Gözlerimin önüne düşen bir tutam saçı üfleyerek uzaklaştırırken, tek elimle doğru anahtarı seçmek için savaş veriyordum. Bedenimdeki tüm kemikler çığlık atıyor gibiydi. İnleyerek elimdeki çantayı yere fırlatıp saçımı kulağım arkasına soktum ve hışımla kapıyı açtım.


"Sürpriz!" Ev arkadaşım iyi ki doğdun şarkısı söyleyerek bana doğru elindeki devasa üç katlı pastayı sallayarak koşuşunu izledim. Bir aşçıyla en yakın arkadaş olmanın bazı faydaları vardı.


Ancak üzerinde kocaman 2 ve 5 şeklindeki muma bakınca içimdeki boşluğun biraz daha genişlediğini hissetim. Tamamıyla kaybolmuştum.


Geçen altı yıl yalnızca birkaç saat gibiydi. Ancak korkunç bir hızla da olsa altı yıldı ve akıp gitmişti. Düşen her zaman damlasıyla, içimi boşaltarak.


Ren'in benden çaldığı bir yılı da eklersek artık tam olarak yirmi beş yaşındaydım.


Ren.


İçimde her zamanki o huzursuz şey oluştu. Acı değil. Hayır. Bedenim acıyla aşındıkça, alışmış, kanayan yaralar nasır tutmuştu. Artık onu hatırlamak yalnızca o acının anısını getiriyordu aklıma.


Ama his yoktu.


Belki de bu yüzden dayanılmaz derecede rahatsız ediciydi. Zihnim beni cezalandırmaya devam etmek istiyordu.
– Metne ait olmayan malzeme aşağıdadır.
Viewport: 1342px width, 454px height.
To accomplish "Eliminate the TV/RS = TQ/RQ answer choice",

O yükün altında ezilmeye muhtaçtı.


"Beni sevgilinle ektiğini düşünmeye başlamıştım." Diye bir şakıma düşüncelerimi bölünce gülümsedim ve düşünceler eski yerlerine saklandılar. Sahte gülücükler artık gerçeklerinden daha basit geliyordu. Bunlara çalışmak için yeterince boş zamanım olmuştu...


Akıl hastanesinde.


"Hayır, seni faturalarla ekiyordum." Kapının dışında kalan çantamı alıp, kapattım ve yüzümü buruşturarak devam ettim. "Ayrıca bildiğin gibi sevgilim beni terk etti." Bana her zaman attığını o bakışlarından birini attı. Anlamamazlıktan gelerek boş gözlerle ona baktım.


"Ne var?"


"Sen biliyorsun." Biliyordum. Ama onun dediği gibi sevgilimden bilerek benden ayrılmasına neden olduğumu kabul etmek istemiyordum. Topluma uyum sağlayamadığımı duymak istemiyordum.
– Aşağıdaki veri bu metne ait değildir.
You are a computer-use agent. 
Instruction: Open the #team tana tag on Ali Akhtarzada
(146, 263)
Kimsenin bana onun gibi hissettiremediğini düşünmek istemiyordum.


"Neyse, neyse hadi üfleyelim!" Fazla neşeli bağrışına ve acıyan gülümsemesine bakılırsa ne düşündüğümü tahmin edebiliyordu. Eğer siz de onlardan biriyseniz zaten bunu anlamamanız mümkün değildir.
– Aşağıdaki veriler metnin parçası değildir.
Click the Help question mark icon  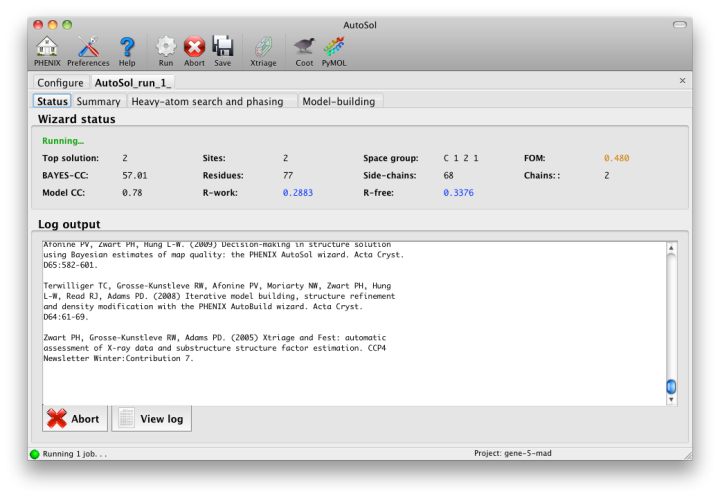point(127,50)
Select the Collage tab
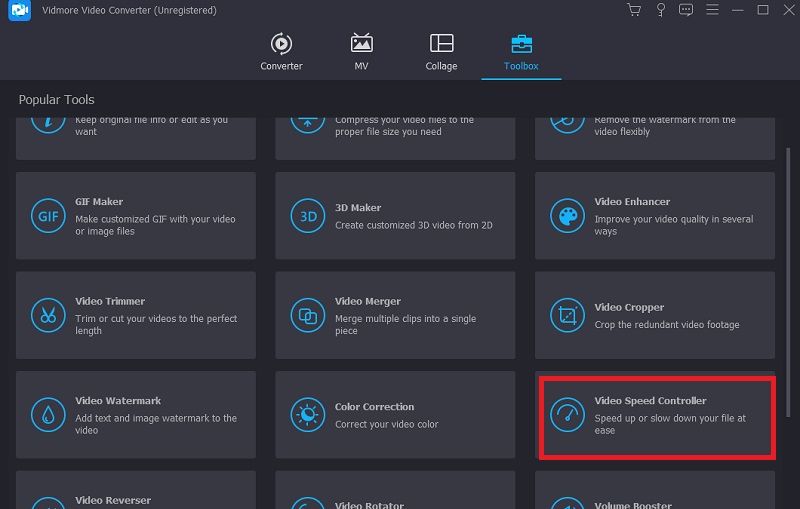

O düşünceler kafatasını doldurduğunda aynı boş ifade yüzü ele geçirir, aynı karanlık gözleri hapsederdi. Acı nesneleşir ve havaya karışırdı. Zehir gibi tadını alır, kokusu burnunuza dolup ciğerlerini yakar, soğuğunu iliklerinizde hissederdiniz. Haykırışı kulağınızı tıkasanız bile bu sefer titreşimleri, diyaframınıza sokulan bir hançere dönüşürdü.